───── DATA RECORDS

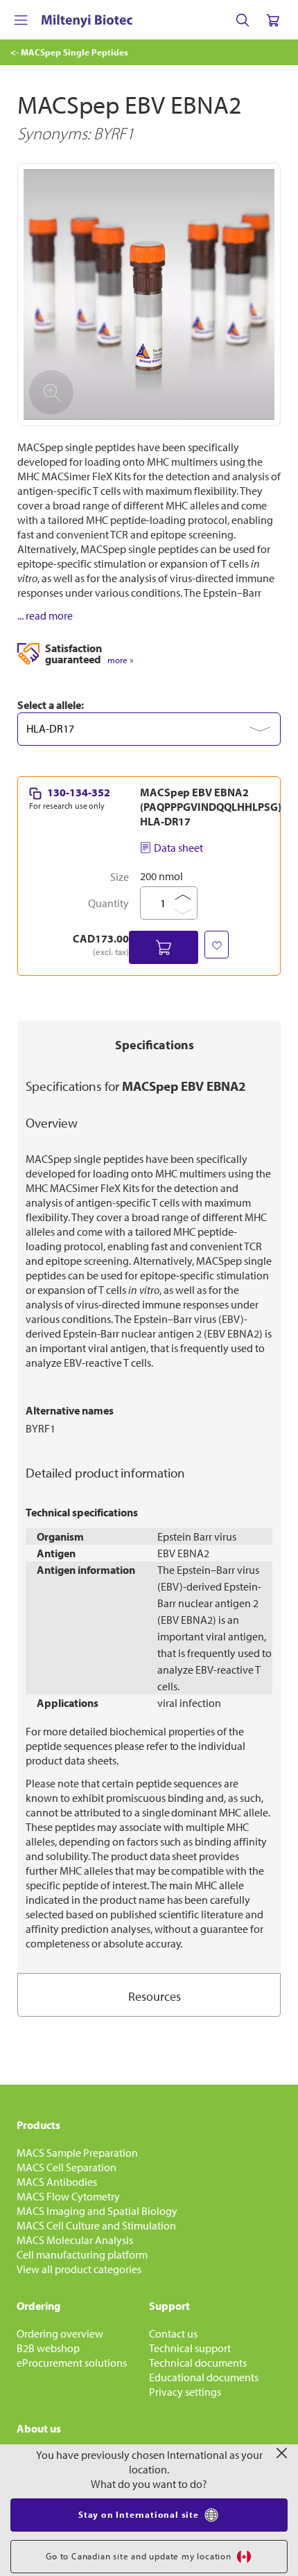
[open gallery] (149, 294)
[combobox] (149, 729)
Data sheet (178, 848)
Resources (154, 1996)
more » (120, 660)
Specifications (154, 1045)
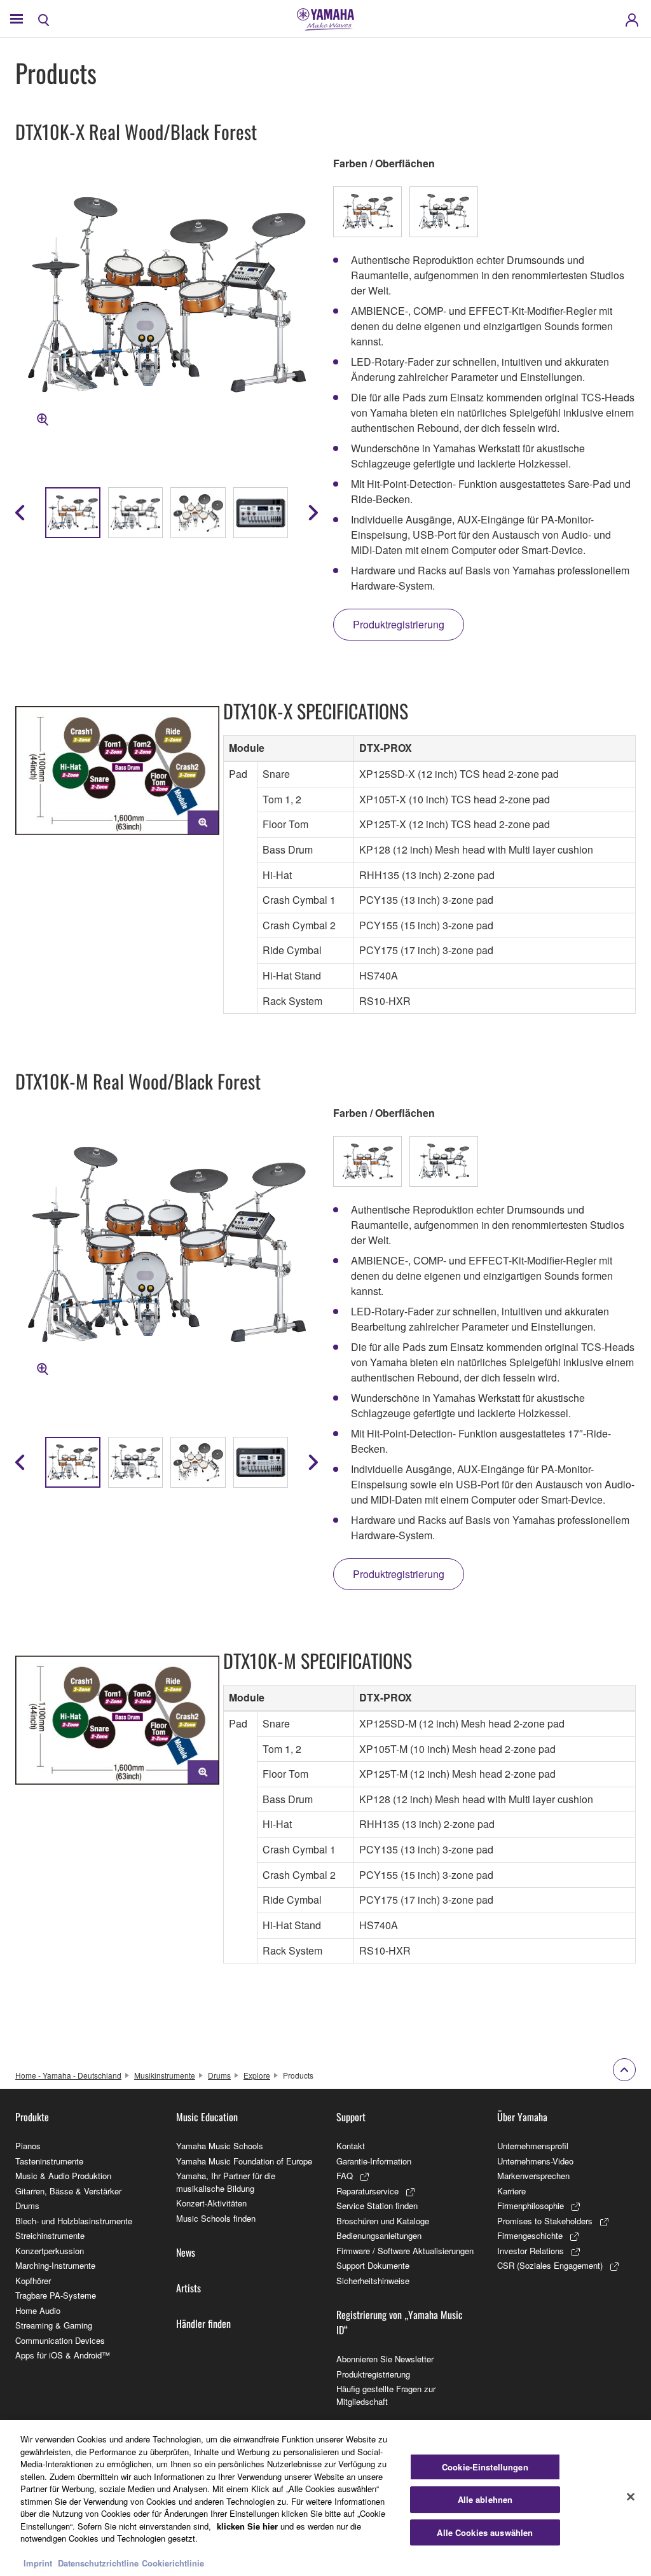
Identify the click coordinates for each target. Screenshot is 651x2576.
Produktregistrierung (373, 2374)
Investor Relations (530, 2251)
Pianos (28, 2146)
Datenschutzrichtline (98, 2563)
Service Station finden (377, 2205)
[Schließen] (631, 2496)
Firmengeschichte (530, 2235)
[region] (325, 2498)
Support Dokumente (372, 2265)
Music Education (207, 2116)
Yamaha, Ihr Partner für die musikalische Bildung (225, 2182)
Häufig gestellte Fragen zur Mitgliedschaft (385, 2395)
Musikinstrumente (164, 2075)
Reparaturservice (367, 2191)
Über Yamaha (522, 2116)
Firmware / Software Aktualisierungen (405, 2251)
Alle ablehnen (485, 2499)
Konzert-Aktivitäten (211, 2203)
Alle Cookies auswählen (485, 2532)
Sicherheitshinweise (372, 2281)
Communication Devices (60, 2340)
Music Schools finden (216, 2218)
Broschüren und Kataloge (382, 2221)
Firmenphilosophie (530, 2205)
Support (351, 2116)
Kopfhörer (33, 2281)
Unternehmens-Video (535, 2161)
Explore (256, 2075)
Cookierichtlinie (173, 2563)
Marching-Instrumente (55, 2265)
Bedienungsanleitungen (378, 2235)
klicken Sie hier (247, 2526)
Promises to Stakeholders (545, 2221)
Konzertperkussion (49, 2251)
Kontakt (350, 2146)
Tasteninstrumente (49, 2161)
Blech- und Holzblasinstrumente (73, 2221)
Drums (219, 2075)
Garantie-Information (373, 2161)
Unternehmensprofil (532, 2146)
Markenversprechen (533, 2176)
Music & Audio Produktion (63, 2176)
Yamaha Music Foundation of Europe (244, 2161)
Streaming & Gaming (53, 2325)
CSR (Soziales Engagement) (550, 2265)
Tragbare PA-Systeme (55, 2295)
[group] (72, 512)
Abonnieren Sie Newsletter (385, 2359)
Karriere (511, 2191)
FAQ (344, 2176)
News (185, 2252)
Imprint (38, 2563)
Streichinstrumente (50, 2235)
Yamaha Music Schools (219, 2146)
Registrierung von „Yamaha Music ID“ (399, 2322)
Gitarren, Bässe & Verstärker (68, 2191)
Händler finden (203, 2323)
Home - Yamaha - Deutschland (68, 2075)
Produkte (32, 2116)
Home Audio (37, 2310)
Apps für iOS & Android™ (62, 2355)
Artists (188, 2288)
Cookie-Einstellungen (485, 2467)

──────────

Beginning at the line above with "Blech- und Holzblasinstrumente (73, 2221)" and finishing at the line with "Yamaha Music Schools (219, 2146)", return each line exactly and return nothing else.

SOLUTION TO THE EXERCISE>
Blech- und Holzblasinstrumente (73, 2221)
Drums (219, 2075)
Garantie-Information (373, 2161)
Unternehmensprofil (532, 2146)
Markenversprechen (533, 2176)
Music & Audio Produktion (63, 2176)
Yamaha Music Foundation of Europe (244, 2161)
Streaming & Gaming (53, 2325)
CSR (Soziales Engagement) (550, 2265)
Tragbare PA-Systeme (55, 2295)
[group] (72, 512)
Abonnieren Sie Newsletter (385, 2359)
Karriere (511, 2191)
FAQ (344, 2176)
News (185, 2252)
Imprint (38, 2563)
Streichinstrumente (50, 2235)
Yamaha Music Schools (219, 2146)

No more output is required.